Sounds like a funny question, but what is the right answer? Is there a universal unwritten rule? Should you always wave so that other runners will see you as friendly? Or should you only wave at people you know so that a stranger won't think you are a potential stalker?

In Texas, it is typical to wave and even say hello to every runner you pass on your runs. Heck, I wave at runners, walkers, people's dogs, and even a few passing motorists who yell out the window. I figure they are either saying "Hi!", because they know me or they are admiring my running technique. Either way, a wave is indicated. I also talk nonstop while I run, so people either love to run with me or find me incredibly annoying. I was even told to shut up by another runner while running a marathon. Guess they were having a bad day. I know my incessant chatter can be distracting, but what about the wave?

To complicate the musing in my head, I also wonder about cyclists? Do you wave to everyone on a bike? After plunging head first into the triathlon world and riding hundreds of miles, I still don't know the answer to the waving question when it comes to cyclists. The first few months I was learning how to cycle without falling down; a wave would've caused me to crash. I didn't even think about it! Now, I often wave or at least nod at the passing cyclists. You never know who is a friend or not with the helmets on.

Geography may also have something to do with it. I have come to realize, after running quite a bit while traveling, that the automatic wave is not the norm in other cities. I even started to think it was just a Texas thing, but remembered my childhood running in Rhode Island where everyone waved. Then again, everyone knew everyone else in my small town. Maybe it's a suburbia thing. In fact, while running in Chicago, people looked at me quite strange when I waved. No one actually returned my hello and I have to admit I was not feeling very welcome by the time I finished. My experience was similar in Pittsburgh. Not a lot of waving going on. I expected the same in New York, but was surprised when I received quite a few waves and even a passing grunt while running.
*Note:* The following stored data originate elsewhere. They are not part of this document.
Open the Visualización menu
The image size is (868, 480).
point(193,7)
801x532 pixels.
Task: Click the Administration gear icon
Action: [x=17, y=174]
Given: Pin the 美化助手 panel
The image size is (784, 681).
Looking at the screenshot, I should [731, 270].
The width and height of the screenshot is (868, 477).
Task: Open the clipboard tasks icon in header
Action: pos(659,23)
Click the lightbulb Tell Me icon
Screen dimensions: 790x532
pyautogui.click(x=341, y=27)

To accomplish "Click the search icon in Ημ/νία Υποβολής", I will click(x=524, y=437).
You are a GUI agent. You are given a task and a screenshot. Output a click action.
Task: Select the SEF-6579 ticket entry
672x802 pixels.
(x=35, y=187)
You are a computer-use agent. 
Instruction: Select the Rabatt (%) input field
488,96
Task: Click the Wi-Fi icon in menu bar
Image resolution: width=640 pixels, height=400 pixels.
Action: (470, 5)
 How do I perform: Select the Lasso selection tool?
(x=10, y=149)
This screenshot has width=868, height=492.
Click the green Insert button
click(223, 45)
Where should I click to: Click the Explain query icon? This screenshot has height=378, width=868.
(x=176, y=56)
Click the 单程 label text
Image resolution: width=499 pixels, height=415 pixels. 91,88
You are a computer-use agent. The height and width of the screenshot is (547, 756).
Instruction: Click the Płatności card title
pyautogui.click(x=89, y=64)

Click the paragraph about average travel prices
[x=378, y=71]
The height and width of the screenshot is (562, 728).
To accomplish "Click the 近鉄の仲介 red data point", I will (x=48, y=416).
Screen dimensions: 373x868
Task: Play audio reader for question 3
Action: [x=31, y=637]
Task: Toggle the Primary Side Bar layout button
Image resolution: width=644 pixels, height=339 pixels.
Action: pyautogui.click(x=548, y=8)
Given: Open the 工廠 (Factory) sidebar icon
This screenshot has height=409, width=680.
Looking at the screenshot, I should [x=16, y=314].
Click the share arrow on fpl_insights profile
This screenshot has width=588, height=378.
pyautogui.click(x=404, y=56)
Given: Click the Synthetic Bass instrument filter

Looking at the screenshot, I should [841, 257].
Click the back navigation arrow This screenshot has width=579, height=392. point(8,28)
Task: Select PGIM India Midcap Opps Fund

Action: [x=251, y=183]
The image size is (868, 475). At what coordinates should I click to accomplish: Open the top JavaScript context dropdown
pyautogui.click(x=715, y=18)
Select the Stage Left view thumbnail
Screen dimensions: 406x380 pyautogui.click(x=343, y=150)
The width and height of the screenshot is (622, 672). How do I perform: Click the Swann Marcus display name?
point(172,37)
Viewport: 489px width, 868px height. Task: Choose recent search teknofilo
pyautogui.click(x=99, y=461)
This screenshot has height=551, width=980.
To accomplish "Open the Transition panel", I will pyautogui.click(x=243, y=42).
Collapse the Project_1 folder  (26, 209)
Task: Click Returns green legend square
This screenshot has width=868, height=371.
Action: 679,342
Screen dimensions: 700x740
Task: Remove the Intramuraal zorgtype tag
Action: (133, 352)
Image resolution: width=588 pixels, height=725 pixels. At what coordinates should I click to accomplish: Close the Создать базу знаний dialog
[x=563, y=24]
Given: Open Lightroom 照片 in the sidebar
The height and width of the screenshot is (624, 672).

Who knew New York runners may be friendlier than Chicago and Pittsburgh?

So, I embarked on a mission to answer the waving question. To wave or not to wave? After a very unscientific poll of over a hundred runners across the country, it turns out there are no hard and fast rules. There are however some loose guidelines:

        1. It is always better to wave than not to wave unless you are running in a city. Wavers may be confused with muggers.
        2. Wavers tend to be out for a recreational run, not a hard tempo run or speed workout.
        3. There are more wavers in the South than in the North.
        4. Woman wave more than men. In fact, one man felt a wave may be interpreted as a pick up line.
        5. Non-wavers are often wearing an IPod and never even realize they are possibly considered rude and unfriendly.
        6. Most cyclists have actually never even thought about waving, but feel a simple nod is recognition enough.

So, I guess there is no universal rule about waving, but I am going to continue to wave to every and all runners to try to foster a community feeling while I run, but as for cycling; I think I will stick to the nod.